Now experts at ICRA felt that this duty imposition will not have significant impact on tyre demand for domestic tyre manufacturers.

Update: 2019-06-26 20:42 GMT

Kolkata: The recent imposition of countervailing duty (CVD) on import of new Chinese Truck and Bus radial (TBR, including tubeless) may not yield any significant dividend for Indian tyre makers, simply because domestic TBR demand is currently not met by Chinese imports, feel experts. Interestingly, the Centre on June 24, imposed CVD on import of new Chinese TBR for a period of five years with effect from June 24.

CVD in the range of 9.12 per cent - 17.57 per cent is levied on imported TBR tyres originating from China and exported through any country (including China), and TBR tyres exported from China irrespective of the place of origin. In September 2017, the Centre had re-imposed anti-dumping duty (ADD) on import of Chinese TBR tyres for five years, ranging between $245.35 and $452.33 per tonne (or) 9-15 per cent.

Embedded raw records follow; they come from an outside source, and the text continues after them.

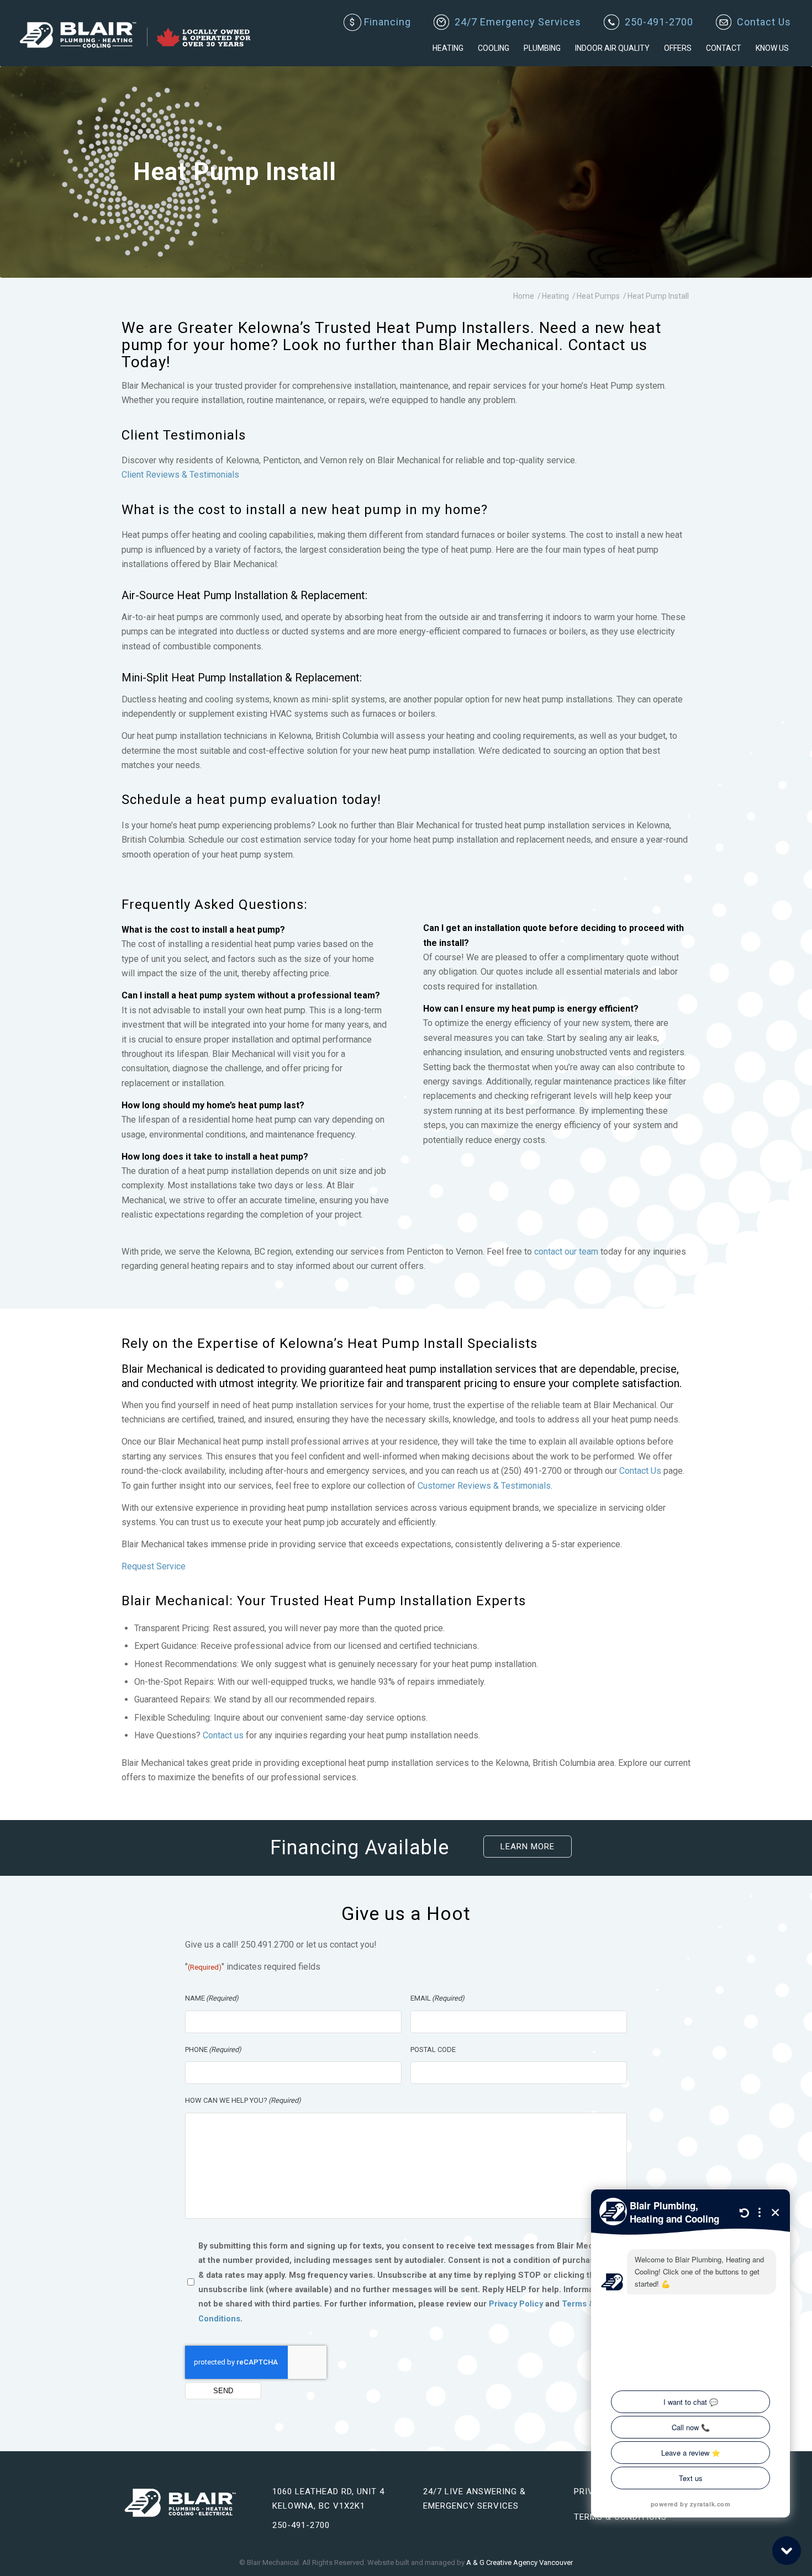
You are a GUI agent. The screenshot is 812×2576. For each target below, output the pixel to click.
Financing (380, 22)
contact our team (566, 1251)
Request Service (154, 1566)
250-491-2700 (659, 22)
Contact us (223, 1735)
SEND (223, 2391)
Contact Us (764, 22)
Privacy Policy (516, 2304)
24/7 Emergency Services (518, 22)
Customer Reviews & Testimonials (484, 1485)
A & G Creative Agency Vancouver (519, 2562)
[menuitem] (377, 23)
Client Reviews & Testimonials (180, 474)
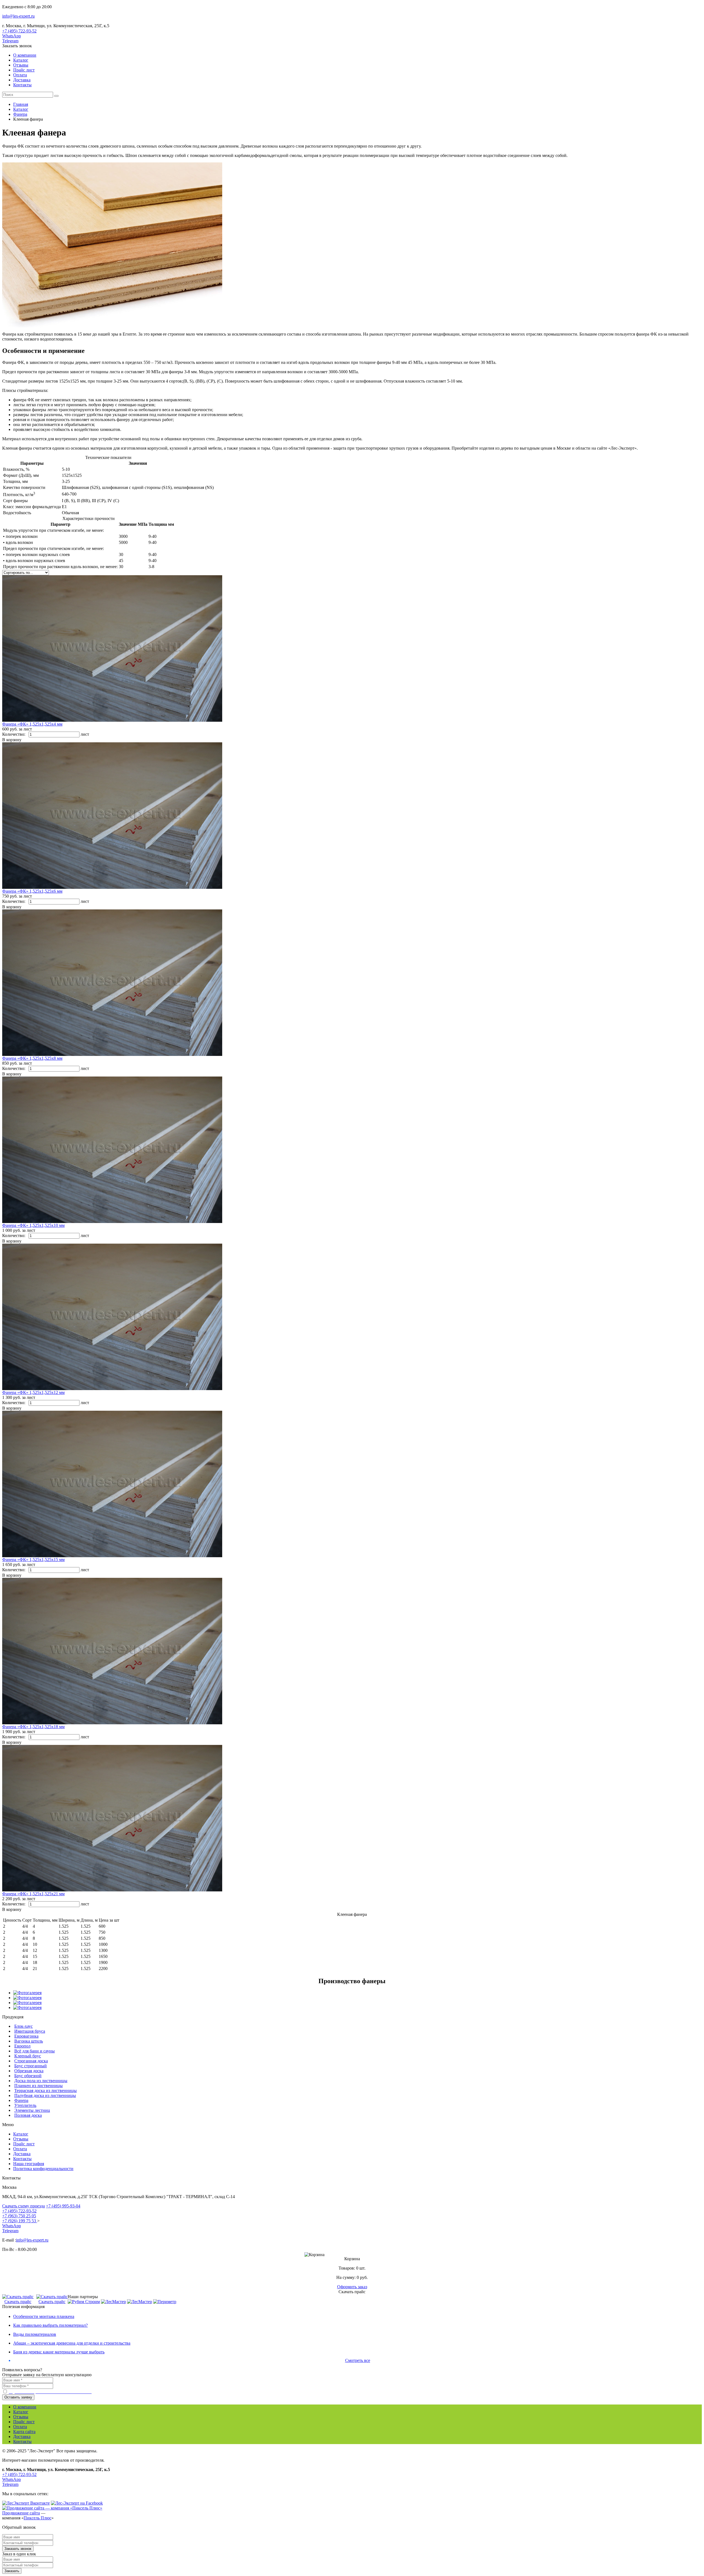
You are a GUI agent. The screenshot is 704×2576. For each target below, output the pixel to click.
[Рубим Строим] (84, 2301)
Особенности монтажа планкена (43, 2316)
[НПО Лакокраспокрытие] (113, 2301)
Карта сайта (24, 2431)
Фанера (21, 2100)
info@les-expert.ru (18, 16)
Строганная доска (31, 2060)
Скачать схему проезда (23, 2206)
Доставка (22, 80)
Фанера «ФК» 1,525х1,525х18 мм (33, 1726)
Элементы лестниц (32, 2110)
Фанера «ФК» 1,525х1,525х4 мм (32, 724)
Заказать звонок (17, 45)
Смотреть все (357, 2360)
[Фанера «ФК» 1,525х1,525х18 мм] (112, 1722)
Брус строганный (30, 2065)
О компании (24, 55)
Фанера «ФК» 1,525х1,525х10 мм (33, 1225)
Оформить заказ (352, 2286)
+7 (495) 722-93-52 (19, 31)
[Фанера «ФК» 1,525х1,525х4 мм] (112, 720)
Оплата (20, 75)
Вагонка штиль (28, 2041)
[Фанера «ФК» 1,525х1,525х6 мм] (112, 887)
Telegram (10, 40)
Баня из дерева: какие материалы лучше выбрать (59, 2352)
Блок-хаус (23, 2026)
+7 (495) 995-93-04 (63, 2206)
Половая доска (28, 2115)
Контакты (22, 84)
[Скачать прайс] (18, 2296)
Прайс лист (24, 70)
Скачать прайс (17, 2301)
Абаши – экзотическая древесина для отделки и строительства (71, 2343)
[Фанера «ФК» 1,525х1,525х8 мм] (112, 1054)
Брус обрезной (28, 2075)
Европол (22, 2046)
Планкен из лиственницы (38, 2085)
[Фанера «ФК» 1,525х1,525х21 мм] (112, 1890)
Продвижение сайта (21, 2513)
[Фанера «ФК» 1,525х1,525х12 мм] (112, 1388)
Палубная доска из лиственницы (45, 2095)
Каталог (20, 60)
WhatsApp (11, 36)
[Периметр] (164, 2301)
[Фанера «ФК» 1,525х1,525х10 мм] (112, 1221)
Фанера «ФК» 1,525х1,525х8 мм (32, 1058)
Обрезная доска (28, 2070)
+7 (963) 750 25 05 (19, 2215)
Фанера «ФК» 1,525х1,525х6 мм (32, 891)
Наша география (28, 2163)
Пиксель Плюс (37, 2518)
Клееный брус (27, 2056)
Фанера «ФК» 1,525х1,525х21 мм (33, 1893)
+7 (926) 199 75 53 (19, 2220)
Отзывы (20, 65)
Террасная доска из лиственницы (45, 2090)
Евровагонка (26, 2036)
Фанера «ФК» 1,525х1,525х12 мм (33, 1392)
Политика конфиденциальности (43, 2168)
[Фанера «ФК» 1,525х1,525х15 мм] (112, 1555)
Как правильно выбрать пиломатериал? (50, 2325)
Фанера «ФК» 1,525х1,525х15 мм (33, 1559)
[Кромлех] (139, 2301)
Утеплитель (25, 2105)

Now experts at ICRA felt that this duty imposition will not have significant impact on tyre demand for domestic tyre manufacturers. This is because domestic TBR demand is currently not met by Chinese tyre imports, as was the case in the past. Also, the existing ADD will be deducted from the currently imposed CVD to arrive at the final duty. Only if the CVD is more than the ADD in force, the differential will be collected as CVD.